**Longlisted for the Man Booker Prize 2018**
The feverishly anticipated second novel from the young author of 2017's most acclaimed debut Conversations with Friends.
Connell and Marianne grow up in the same small town in rural Ireland. The similarities end there; they are from very different worlds. When they both earn places at Trinity College in Dublin, a connection that has grown between them lasts long into the following years.
This is an exquisite love story about how a person can change another person's life - a simple yet profound realisation that unfolds beautifully over the course of the novel. It tells us how difficult it is to talk about how we feel and it tells us - blazingly - about cycles of domination, legitimacy and privilege. Alternating menace with overwhelming tenderness, Sally Rooney's second novel breathes fiction with new life.
Reviewed by Olivia at Angus & Robertson:
Irish author Sally Rooney dazzled readers worldwide last year with her brilliant debut Conversations With Friends, but the cool ease with which she has produced her second book shows an author more determined to write good prose and lots of it than to prove herself as a standout literary talent. Rooney’s talent doesn’t need proving though - her beautiful new book Normal People speaks for itself.
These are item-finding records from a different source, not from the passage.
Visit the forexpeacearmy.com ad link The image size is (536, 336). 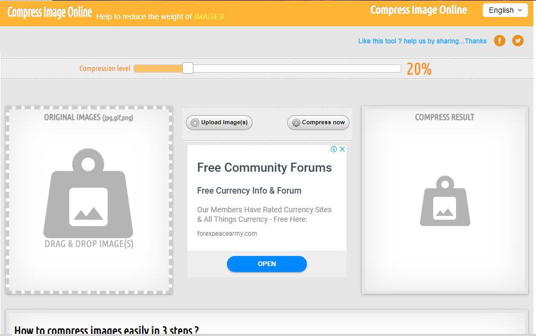tap(227, 234)
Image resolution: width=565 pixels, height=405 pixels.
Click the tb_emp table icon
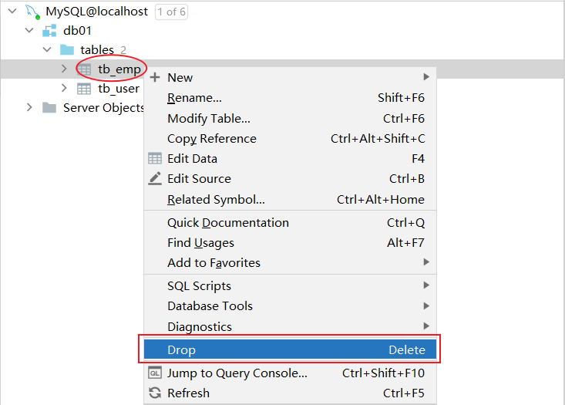[85, 69]
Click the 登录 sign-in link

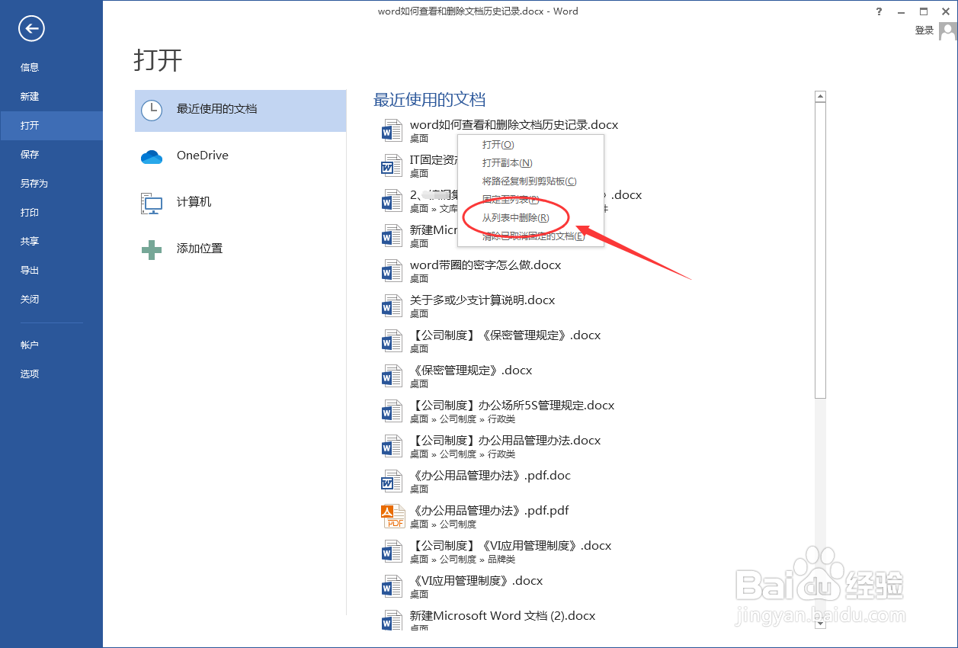(923, 30)
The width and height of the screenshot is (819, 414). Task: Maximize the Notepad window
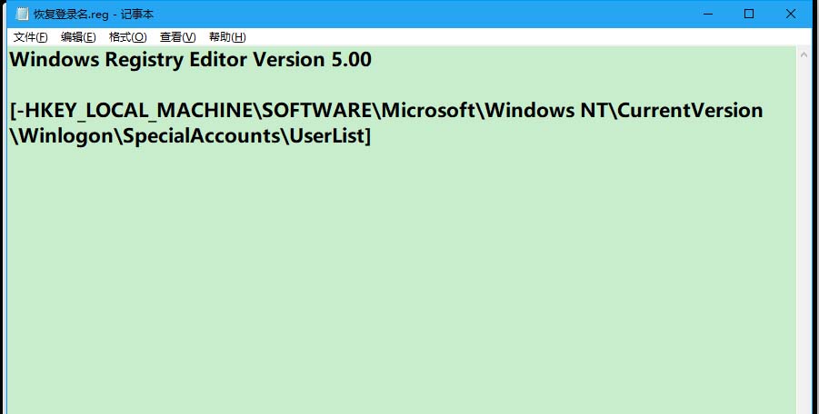[749, 14]
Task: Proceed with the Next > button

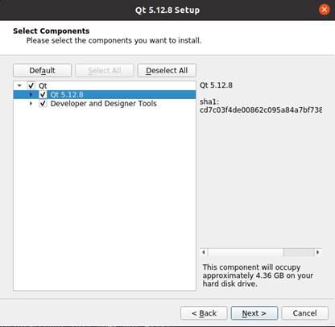Action: coord(254,313)
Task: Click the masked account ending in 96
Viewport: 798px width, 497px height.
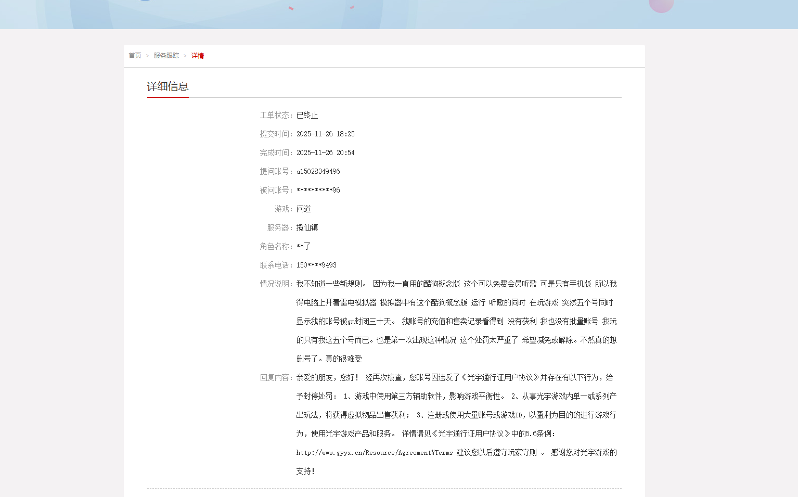Action: (x=318, y=190)
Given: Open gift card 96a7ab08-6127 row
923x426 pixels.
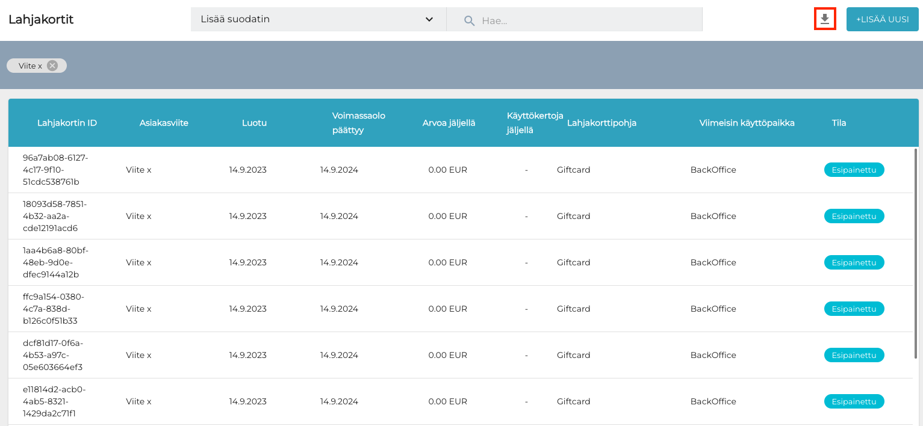Looking at the screenshot, I should tap(55, 170).
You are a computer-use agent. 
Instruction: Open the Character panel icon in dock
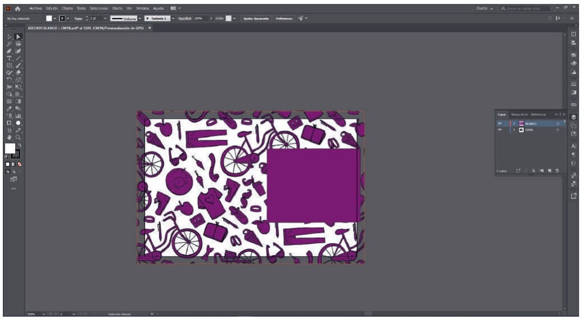point(573,146)
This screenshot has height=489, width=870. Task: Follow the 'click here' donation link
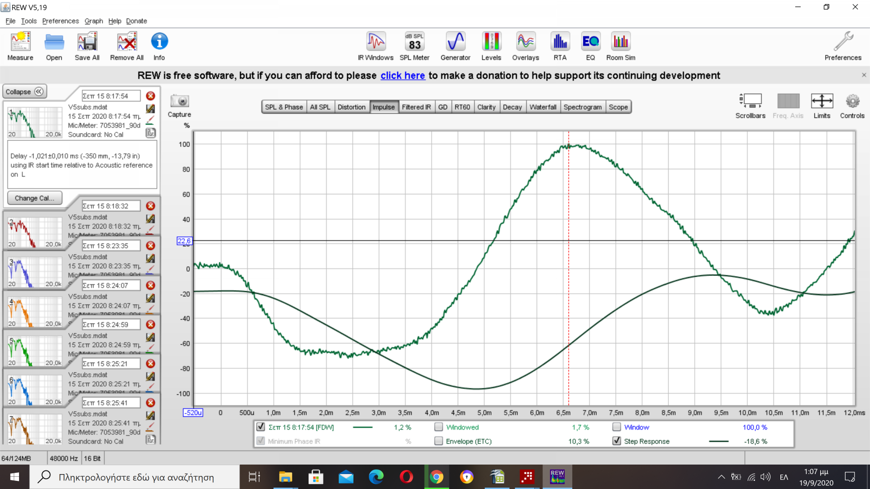(x=402, y=76)
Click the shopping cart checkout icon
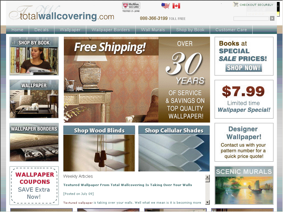The image size is (283, 212). [x=236, y=4]
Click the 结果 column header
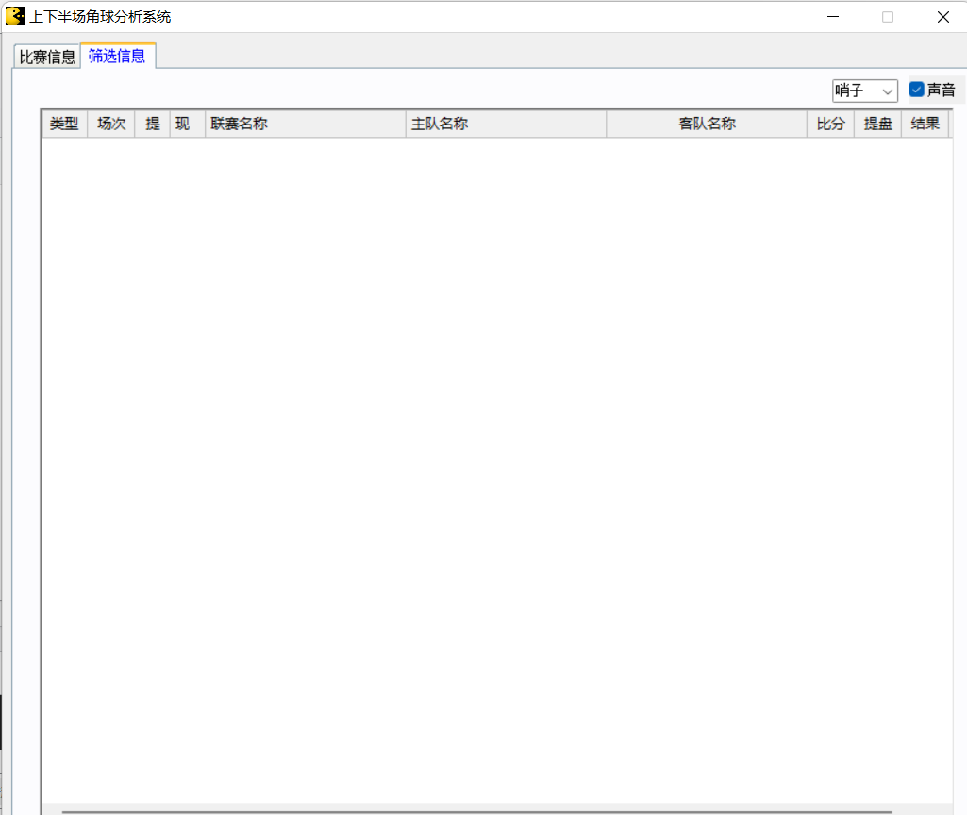 coord(925,124)
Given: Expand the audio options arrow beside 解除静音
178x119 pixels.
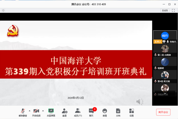Looking at the screenshot, I should [x=30, y=111].
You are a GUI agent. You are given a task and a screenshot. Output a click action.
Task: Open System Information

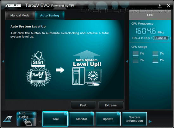pyautogui.click(x=134, y=119)
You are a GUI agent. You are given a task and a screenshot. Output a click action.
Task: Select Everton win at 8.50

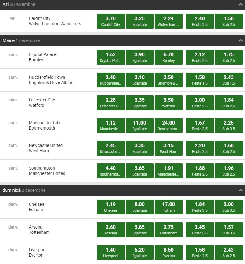tap(168, 252)
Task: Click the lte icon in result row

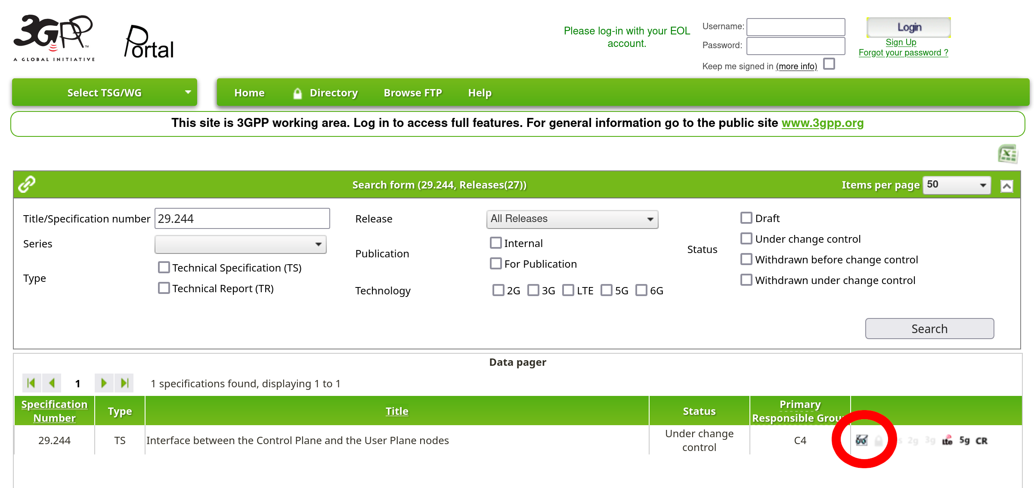Action: 947,440
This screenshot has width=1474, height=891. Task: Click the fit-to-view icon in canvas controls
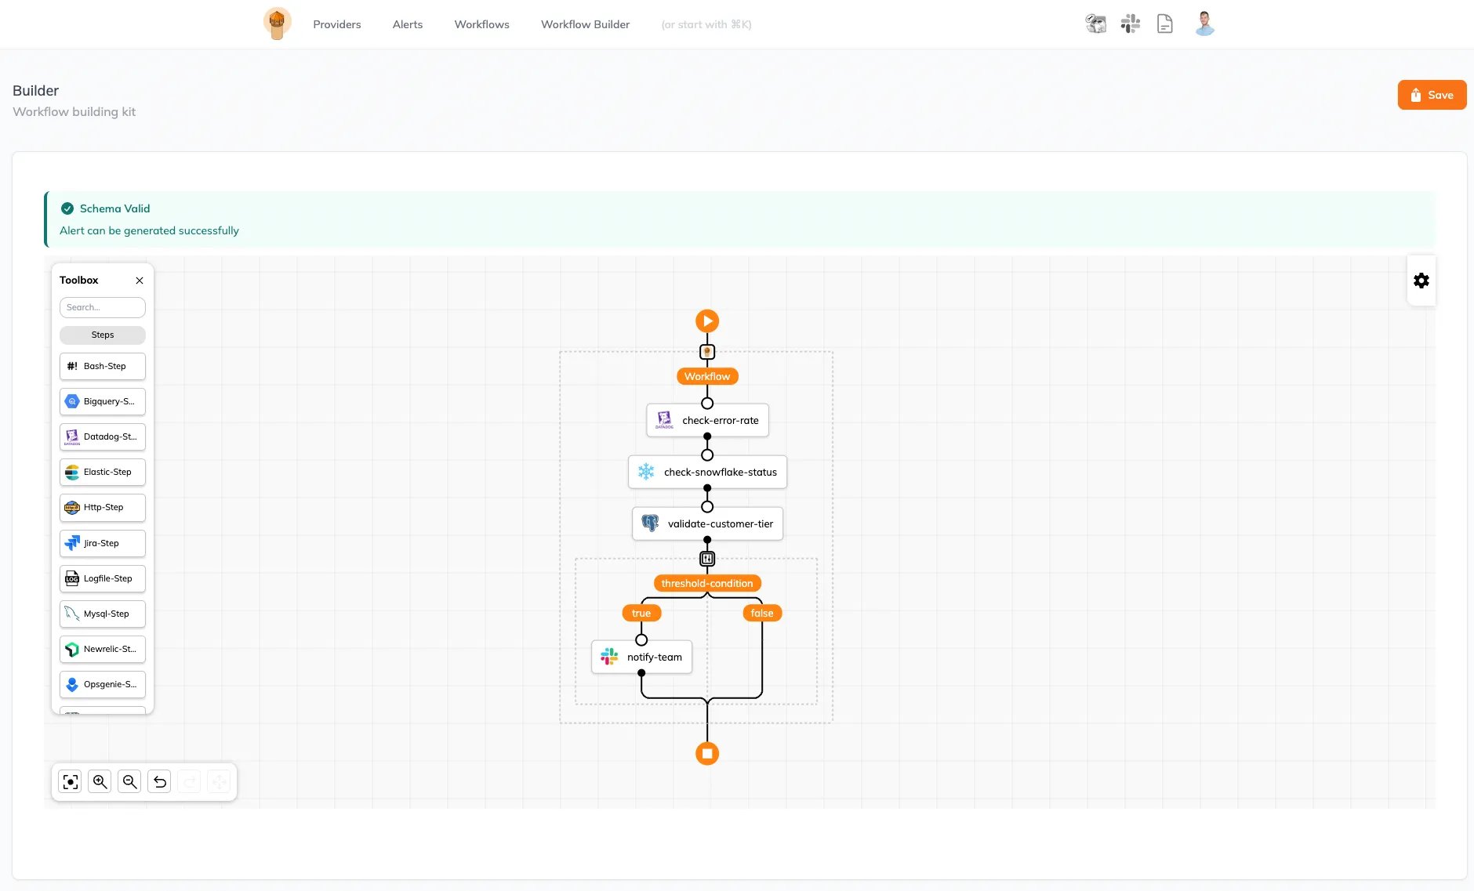tap(71, 782)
Normal People begins quietly enough in a small Irish town in Sligo, where Marianne lives with her family in a mansion and Connell is the son of the woman who cleans it. What starts out as tentative flirting between them grows into an on-and-off relationship that can never seem to shake off the shackles of teenage insecurity, even as they leave Sligo for student life in Trinity College, Dublin. Connell’s self-consciousness about his working-class background and the psychological fallout of Marianne’s oppressive childhood colour their relationship well into their college years as they drift together and apart in a cycle that’s dysfunctional yet somehow totally self-affirming. This is an intense and complicated love story, but Rooney is an exceptional writer who explores Marianne and Connell’s relationship with incredible delicacy. Her characters are so richly drawn that you feel their emotions as if they were your own.
I simply cannot get this book out of my head, but nor do I want to - it really is just that good.